Text passage:
But as valuable as Tice has been on the field for Upper Moreland, she’s been just as critical for her knowledge and leadership on this year’s squad.


“Chloe is one of those kids that comes along once in a long time,” Ludlow said. “I’ve only had a handful of them in my 18 years coaching. She has an incredible softball mind, she knows how the game is played and she knows strategy. And she works so hard. She puts in the time and she gets better. She’s a leader on and off the field for us. She’s always positive, always helping out kids and propping them up.”


And while being a captain does include its share of additional responsibilities, it’s a role that Tice said feels natural to her.


“Where I am right now feels right,” she said. “Over the past four years, I’ve become more confident in myself and as a player overall. As a catcher and you’re calling games, I’m always loud and outgoing on field.


“And as a senior, I feel like I need to be a leader on the team, whether I was a captain or not. But I wouldn’t call it ‘pressure.’ It’s nothing but fun, honestly.”

Exercise instructions: Copy out the whole text about Chloe Tice, the Upper Moreland softball captain, word for word.

Record set:
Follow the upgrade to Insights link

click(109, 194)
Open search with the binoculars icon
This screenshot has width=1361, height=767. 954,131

==

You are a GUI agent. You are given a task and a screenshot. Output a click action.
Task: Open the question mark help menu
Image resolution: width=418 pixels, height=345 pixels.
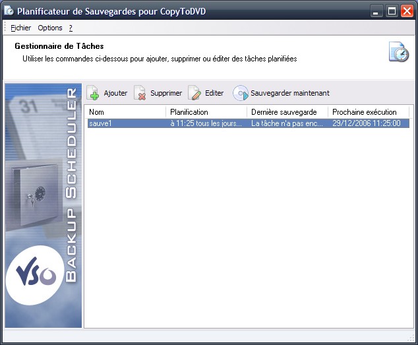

---

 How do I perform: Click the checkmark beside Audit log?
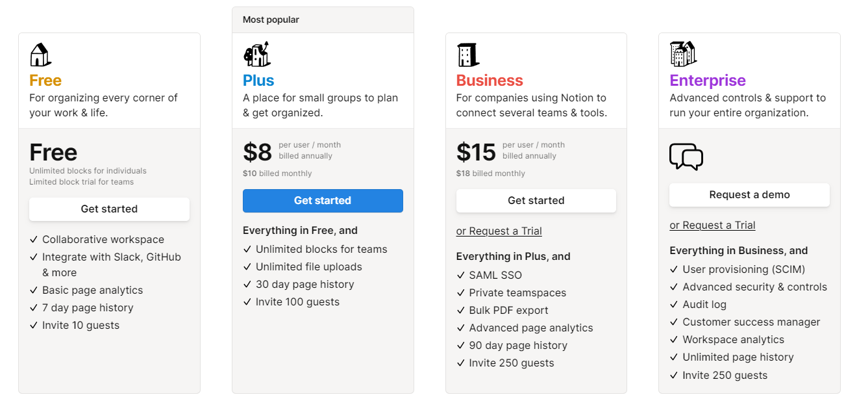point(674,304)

Solution to this problem:
But as valuable as Tice has been on the field for Upper Moreland, she’s been just as critical for her knowledge and leadership on this year’s squad.


“Chloe is one of those kids that comes along once in a long time,” Ludlow said. “I’ve only had a handful of them in my 18 years coaching. She has an incredible softball mind, she knows how the game is played and she knows strategy. And she works so hard. She puts in the time and she gets better. She’s a leader on and off the field for us. She’s always positive, always helping out kids and propping them up.”


And while being a captain does include its share of additional responsibilities, it’s a role that Tice said feels natural to her.


“Where I am right now feels right,” she said. “Over the past four years, I’ve become more confident in myself and as a player overall. As a catcher and you’re calling games, I’m always loud and outgoing on field.


“And as a senior, I feel like I need to be a leader on the team, whether I was a captain or not. But I wouldn’t call it ‘pressure.’ It’s nothing but fun, honestly.”